> Records provided

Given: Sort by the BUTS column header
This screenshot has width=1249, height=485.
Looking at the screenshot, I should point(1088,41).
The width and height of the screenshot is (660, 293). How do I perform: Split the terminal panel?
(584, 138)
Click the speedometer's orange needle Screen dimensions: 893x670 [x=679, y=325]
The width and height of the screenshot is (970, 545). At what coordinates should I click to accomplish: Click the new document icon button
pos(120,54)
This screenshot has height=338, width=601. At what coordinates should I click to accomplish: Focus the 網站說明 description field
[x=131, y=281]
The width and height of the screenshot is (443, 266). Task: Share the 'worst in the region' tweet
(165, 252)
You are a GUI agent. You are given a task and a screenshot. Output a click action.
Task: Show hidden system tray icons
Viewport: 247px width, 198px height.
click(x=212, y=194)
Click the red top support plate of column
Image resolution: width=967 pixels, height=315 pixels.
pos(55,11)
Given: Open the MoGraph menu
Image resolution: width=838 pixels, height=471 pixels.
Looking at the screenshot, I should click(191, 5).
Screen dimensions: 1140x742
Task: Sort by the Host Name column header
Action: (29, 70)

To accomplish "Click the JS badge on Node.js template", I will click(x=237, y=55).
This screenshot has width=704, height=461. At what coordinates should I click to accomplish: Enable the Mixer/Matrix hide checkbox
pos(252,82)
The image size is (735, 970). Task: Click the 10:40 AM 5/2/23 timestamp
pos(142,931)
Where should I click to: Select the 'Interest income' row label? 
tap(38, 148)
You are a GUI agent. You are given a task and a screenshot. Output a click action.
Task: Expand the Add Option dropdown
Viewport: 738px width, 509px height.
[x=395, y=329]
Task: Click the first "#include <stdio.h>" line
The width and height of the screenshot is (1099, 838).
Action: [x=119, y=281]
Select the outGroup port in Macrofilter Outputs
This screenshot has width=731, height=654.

> About this task
Without any alteration, the preceding material should be retyped in full.

> Output for this task
Given: Sort by the BUTS column header
This screenshot has width=1249, height=485.
Looking at the screenshot, I should point(1088,41).
The width and height of the screenshot is (660, 293). How do I perform: Split the terminal panel?
(584, 138)
Click the speedometer's orange needle Screen dimensions: 893x670 [x=679, y=325]
The width and height of the screenshot is (970, 545). At what coordinates should I click to accomplish: Click the new document icon button
pos(120,54)
This screenshot has height=338, width=601. At what coordinates should I click to accomplish: Focus the 網站說明 description field
[x=131, y=281]
The width and height of the screenshot is (443, 266). Task: Share the 'worst in the region' tweet
(165, 252)
You are a GUI agent. You are given a task and a screenshot. Output a click action.
Task: Show hidden system tray icons
Viewport: 247px width, 198px height.
click(x=212, y=194)
Click the red top support plate of column
Image resolution: width=967 pixels, height=315 pixels.
pos(55,11)
Given: Open the MoGraph menu
Image resolution: width=838 pixels, height=471 pixels.
Looking at the screenshot, I should click(191, 5).
Screen dimensions: 1140x742
Task: Sort by the Host Name column header
Action: (29, 70)

To accomplish "Click the JS badge on Node.js template", I will click(x=237, y=55).
This screenshot has width=704, height=461. At what coordinates should I click to accomplish: Enable the Mixer/Matrix hide checkbox
pos(252,82)
The image size is (735, 970). Task: Click the 10:40 AM 5/2/23 timestamp
pos(142,931)
Where should I click to: Select the 'Interest income' row label? 
tap(38, 148)
You are a GUI agent. You are given a task and a screenshot. Output a click action.
Task: Expand the Add Option dropdown
Viewport: 738px width, 509px height.
[x=395, y=329]
Task: Click the first "#include <stdio.h>" line
The width and height of the screenshot is (1099, 838).
Action: [x=119, y=281]
Select the outGroup port in Macrofilter Outputs
This screenshot has width=731, height=654.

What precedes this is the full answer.